WHO never published a final report on HFA. This would have generated a wealth of ‘lessons learned’. Applied to the Commissioners 2001 work, this valuable resource could have substantially grounded its proposal in a legitimacy otherwise difficult to obtain.

Notwithstanding the lack of progress on these two initiatives, the 2005 World Health Assembly resolution and the 2012 UN General Assembly resolution supported the concept of Universal Health Coverage (UHC). Proponents of this concept believe that universal health coverage means “that people should have access to all the services they need, of good quality, without suffering financial hardship when paying for them”.

A key financial barrier to this coverage is co-payments by patients.  At the 66th World Health Assembly in May 2013, the President of the World Bank said: “anyone who has provided health care to poor people knows that even tiny out-of-pocket charges can drastically reduce their use of needed services. This is both unjust and unnecessary”.

His statement was in contravention to the Bank’s report of 20 years ago, titled: “Investing in Health”. It proposed the implementation of user fees, a policy which was adopted by many Member States. It is also contrary to WHO’s ranking of Members on healthcare. In every category, “Singapore is either the very best in the world or near the very top. Its out-of-pocket healthcare costs are the highest in the world”.

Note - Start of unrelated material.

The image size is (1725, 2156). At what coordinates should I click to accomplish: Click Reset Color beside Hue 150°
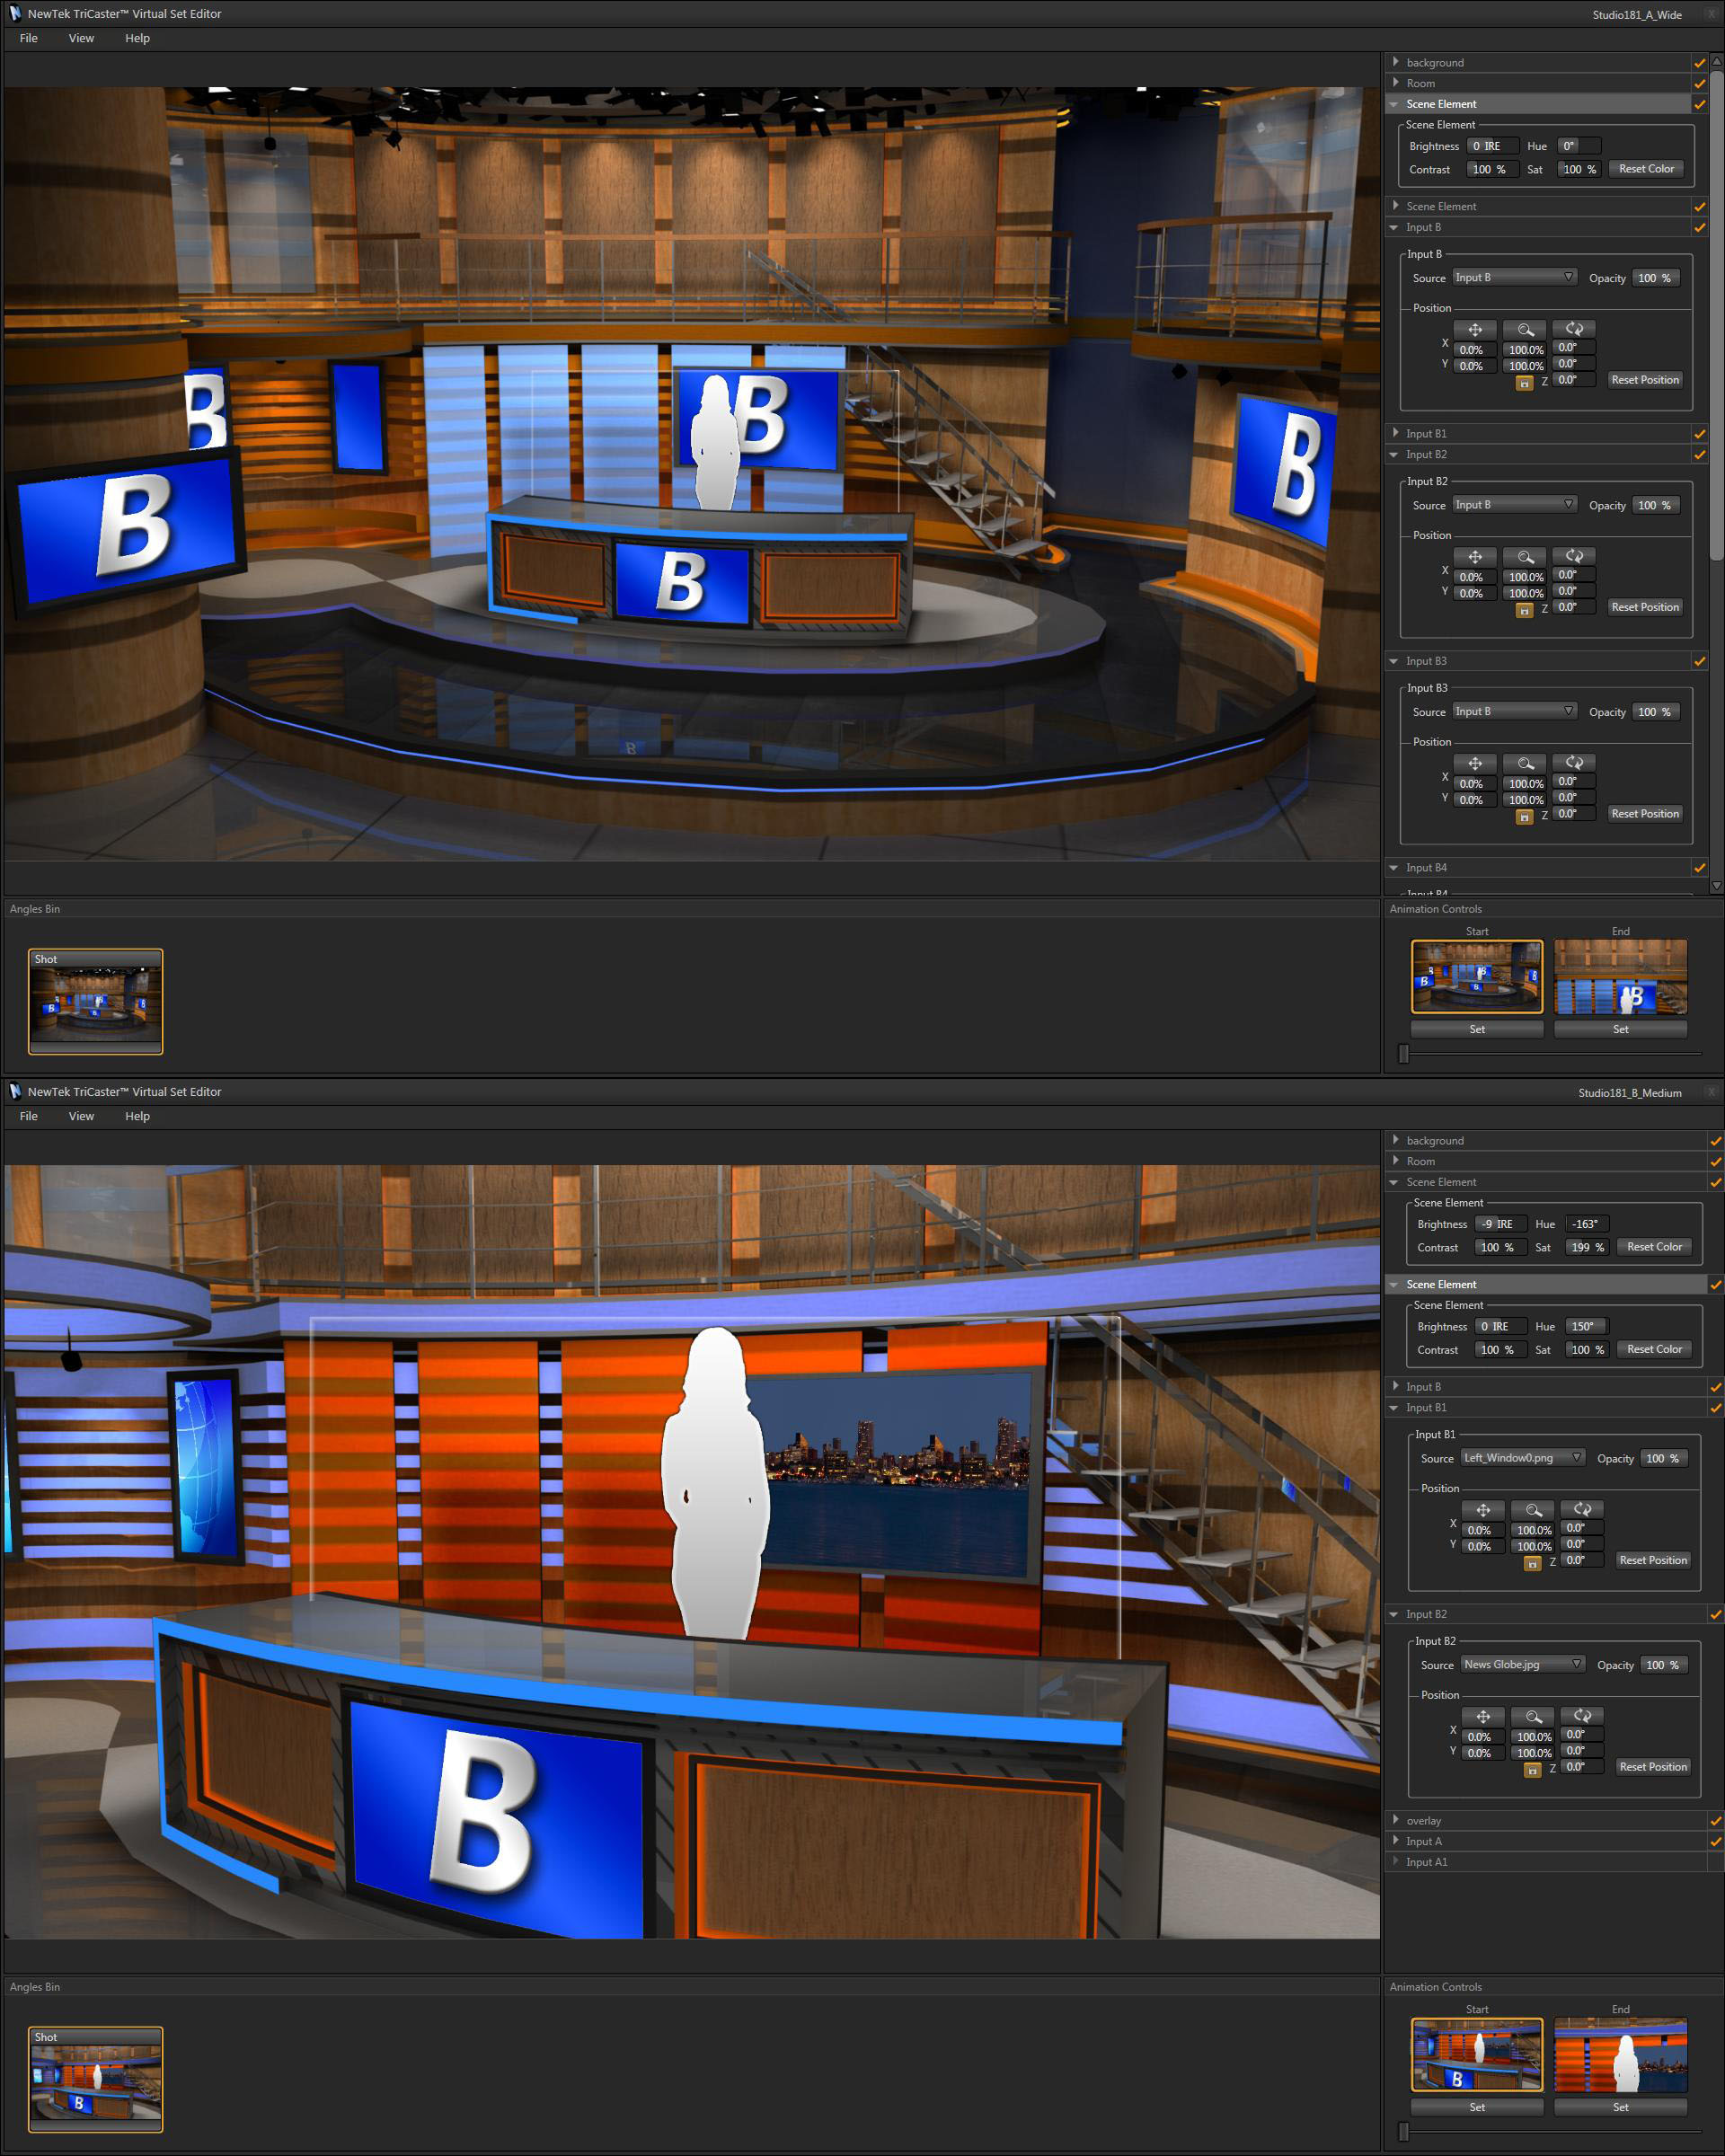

The predominant form of health financing in most developing countries is in their private sectors. Out-of-pocket payments include co-payments for those covered by health insurance plans, government retirees under medical care through social security-type systems (it is 65% of total public health expenditures in Bolivia), and private health plans. Their removal under UHC would require approval from ministries of finance, causing them to impose additional sources of funding for public health via new taxes.

Alongside these two global initiatives, other programs were launched independent of direct WHO management. Two of the largest are PEPFAR (the President’s Emergency Plan for HIV/AIDS, TB and Malaria) launched in 2003 with a $15 billion grant from the U. S. It was renewed in 2008 with an additional grant of $53 billion. It works closely with the Global Fund to Fight HIV, TB and Malaria, “which in its recent replenishment was able to obtain $18.9 billion in new pledges”. Together, these two organizations expect to have 10 million AIDS patients under ARV treatment by the end of 2013.  For the first time in the global fight against AIDS, the number of new infections has declined.

Rather than leading the way forward on global health, the two WHO initiatives followed past remedies: pour in money and stir. Money was used as a product for consumption when experience informed PEPFAR and the Global Fund that it needed to be used as a medium with a command power to create something of value between partners.